The LLM analyzes your question ("Why is checkout slow?") and breaks it down into required data steps.

Tool Execution

It invokes read-only tools via MCP (e.g., query-metrics, query-logs) to gather evidence.

Synthesis & Iteration

It observes the results. If the data is insufficient (e.g., no logs found), it iterates with a new plan to expand the time window or check a different service.

Capabilities

•Contextual Analysis: Retrieve and summarize incidents with full context (metrics, logs, tickets).
•Correlation: Connect spikes in metrics to recent deployments or log error bursts.
•Investigation: Run multi-step investigations to find root causes across systems.
•Runbook Discovery: Proactively suggest orchestration plans related to incidents or services.
•Answer with Evidence: Provides citations and deep links to source data in the Console.
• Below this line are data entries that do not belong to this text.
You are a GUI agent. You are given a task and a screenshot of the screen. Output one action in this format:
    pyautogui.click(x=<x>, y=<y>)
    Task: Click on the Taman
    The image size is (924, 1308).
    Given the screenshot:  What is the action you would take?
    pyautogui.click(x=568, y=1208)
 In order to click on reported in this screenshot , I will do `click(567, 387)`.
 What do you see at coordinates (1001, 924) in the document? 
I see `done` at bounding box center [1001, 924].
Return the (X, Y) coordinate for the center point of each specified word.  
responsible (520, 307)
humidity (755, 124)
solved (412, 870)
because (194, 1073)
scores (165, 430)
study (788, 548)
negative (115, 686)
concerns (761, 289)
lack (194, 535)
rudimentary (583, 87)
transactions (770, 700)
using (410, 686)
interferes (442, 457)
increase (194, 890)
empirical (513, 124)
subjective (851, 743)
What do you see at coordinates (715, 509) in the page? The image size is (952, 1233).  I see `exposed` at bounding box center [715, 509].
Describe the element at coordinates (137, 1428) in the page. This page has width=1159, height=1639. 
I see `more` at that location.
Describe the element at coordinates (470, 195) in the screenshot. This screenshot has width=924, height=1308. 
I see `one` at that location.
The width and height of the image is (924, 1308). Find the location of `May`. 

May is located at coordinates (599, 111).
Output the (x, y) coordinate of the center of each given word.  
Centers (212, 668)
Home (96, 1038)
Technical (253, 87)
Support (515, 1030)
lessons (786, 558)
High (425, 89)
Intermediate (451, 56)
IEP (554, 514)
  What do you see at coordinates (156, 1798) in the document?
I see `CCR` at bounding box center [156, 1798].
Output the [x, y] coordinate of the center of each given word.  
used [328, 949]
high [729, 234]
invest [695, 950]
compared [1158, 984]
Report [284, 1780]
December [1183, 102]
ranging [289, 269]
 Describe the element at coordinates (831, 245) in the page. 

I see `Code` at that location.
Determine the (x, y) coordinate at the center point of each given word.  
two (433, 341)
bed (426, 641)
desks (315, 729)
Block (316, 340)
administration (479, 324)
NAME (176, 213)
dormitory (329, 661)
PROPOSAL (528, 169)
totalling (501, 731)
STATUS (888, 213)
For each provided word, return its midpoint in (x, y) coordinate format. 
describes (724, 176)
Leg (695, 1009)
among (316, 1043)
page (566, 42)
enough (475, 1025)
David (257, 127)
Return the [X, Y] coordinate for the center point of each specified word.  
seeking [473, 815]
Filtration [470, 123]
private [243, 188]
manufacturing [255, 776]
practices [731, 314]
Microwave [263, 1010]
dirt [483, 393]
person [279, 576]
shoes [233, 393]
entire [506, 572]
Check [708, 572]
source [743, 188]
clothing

Deep Links & Runbook Actions

Copilot responses include structured references that power Console deep links and action cards. Runbook suggestions link directly to orchestration plans so operators can launch runs without hunting.

json

{
  "actions": [
    { "type": "orchestration_plan", "id": "db-failover", "name": "DB Failover", "reason": "Applies to the current outage." }
  ],
  "references": {
    "incidents": ["inc-404"],
    "services": ["payments-api"],
    "orchestrationPlans": ["db-failover"]
  }
}

Safety & Resilience

Read-Only by Default

The Copilot is designed to be safe. It prioritizes "Read" operations. Any "Write" operation (e.g., restarting a pod) requires explicit user confirmation via a Human-in-the-Loop flow.

Resilience Patterns

The engine handles API failures gracefully with:

Exponential Backoff: Retries failed provider calls automatically.
Window Expansion: Automatically widens time ranges if metrics are empty.
Circuit Breaking: Stops calling down providers to prevent latency.

Deployment

To enable Copilot in your self-hosted instance, you must provide an LLM API key.

Supported Models

OpenAI GPT-4o / GPT-4 Turbo
Anthropic Claude 3.5 Sonnet
Google Gemini 3.0 Flash
AWS Bedrock (Claude / Titan)

Configuration

bash

# In your opsorch-copilot env or secrets:
LLM_PROVIDER="openai" # or "anthropic", "gemini", "bedrock"
OPENAI_API_KEY="sk-..." 

# For Gemini:
# LLM_PROVIDER="gemini"
# GEMINI_API_KEY="your-api-key"
# GEMINI_MODEL="gemini-3-flash-preview" # optional, this is the default

# Optional: Specialized Model Selection
LLM_MODEL_PLANNER="gpt-4o"
LLM_MODEL_FAST="gpt-3.5-turbo"

Example Flow

A typical investigation flow looks like this:

User:

"Why is the payment service returning 500s?"

Step 1: Planning

Strategy: Check service health, recent logs, and active incidents.

Step 2: Tool Execution

CodeBlock.invoke("query_incidents", {"service": "payment"})
CodeBlock.invoke("query_logs", {"query": "service:payment status:500"})

Step 3: Synthesis

Found correlation: 500s started 5 mins ago, coincident with Deployment #123.

Copilot Answer:

The payment-service is experiencing a 15% error rate starting at 14:30 UTC. This correlates with Deployment #123 which finished 2 minutes prior. There is an active P1 incident #INC-404.